Later that week, a patient revolted against her God. “Religion sucks,” she declared, dismayed that a lifetime of devout observation had still brought her to death’s door. “Don’t you think so?” she asked, tears streaming down her face.

“I can see your disappointment,” I sympathised, not hesitating to walk in her shoes.

“Thankfully you’re not one of those preachy types,” she smiled weakly.

These two conversations reminded me about an account of a child under the care of an eminent paediatrician. Just before treatment began, the grandmother stood up and said: “I think I understand everything, Doctor, but what I need to know now is whether you are a Christian.” Unfazed, the Jewish doctor replied, “Madam, I am as Christian as you need me to be.” I have regarded this exchange as a useful model for a doctor who wants to respect patients’ religion without triggering a hot debate; most cancer patients don’t search out an oncologist to have a theological discourse.
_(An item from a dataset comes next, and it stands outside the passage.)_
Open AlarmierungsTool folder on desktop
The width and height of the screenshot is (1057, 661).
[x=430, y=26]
Among the many things we don’t teach our doctors is how to navigate conversations about religion and spirituality with patients. In fact, we teach them quite the opposite – never to utter science and religion in the same breath.
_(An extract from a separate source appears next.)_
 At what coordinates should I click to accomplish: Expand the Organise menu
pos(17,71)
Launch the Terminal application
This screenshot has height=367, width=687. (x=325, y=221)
This makes sense when it comes to prescribing habits being influenced by religious beliefs. In making a choice about contraception and abortion, receiving the rubella or the HPV vaccine, accepting a blood transfusion, donating an organ or having a defibrillator inserted, our patients deserve nothing but an informed, impartial and scientific view. Proselytising is unacceptable and prayer is not an alternative to timely surgery or aggressive resuscitation. The religious bent of a doctor poses a real hazard for patients who lack alternatives, say in a rural region.

Our patients routinely volunteer information about their sexual habits, drug abuse and domestic violence and we rarely feel uncomfortable in the same way as we do at the mention of religion. Like me, many doctors wonder whether and how to handle a conversation about a perennially controversial topic without compromising ourselves in the process.

The rush of modern medicine combined with the fragmentation of healthcare means that no one doctor is (or feels) wholly responsible for one patient but the need to sit with our patients, tap into their fears and assuage their concerns is only growing. Even if their invitations open with a reference to God, considerate listening and golden silence have little to do with religion and much to do with humanity.

By balking at the mere mention of God, I can’t help thinking that we may be missing an opportunity to provide comfort to our patients and make them feel heard and seen in ways that we don’t fully appreciate. The art of medicine lies in helping patients benefit from its science while remembering that illness is just one of many threads in the fabric of their lives.

With one in five Australians not identifying with any religion, clearly not every sick individual seeks meaning in God but as an oncologist I see that notions like hope, legacy and a life well-lived take on an urgency when serious illness strikes. Our patients are grateful then that no matter what our religious beliefs, we are willing to share in a decidedly universal cause, that of our shared humanity.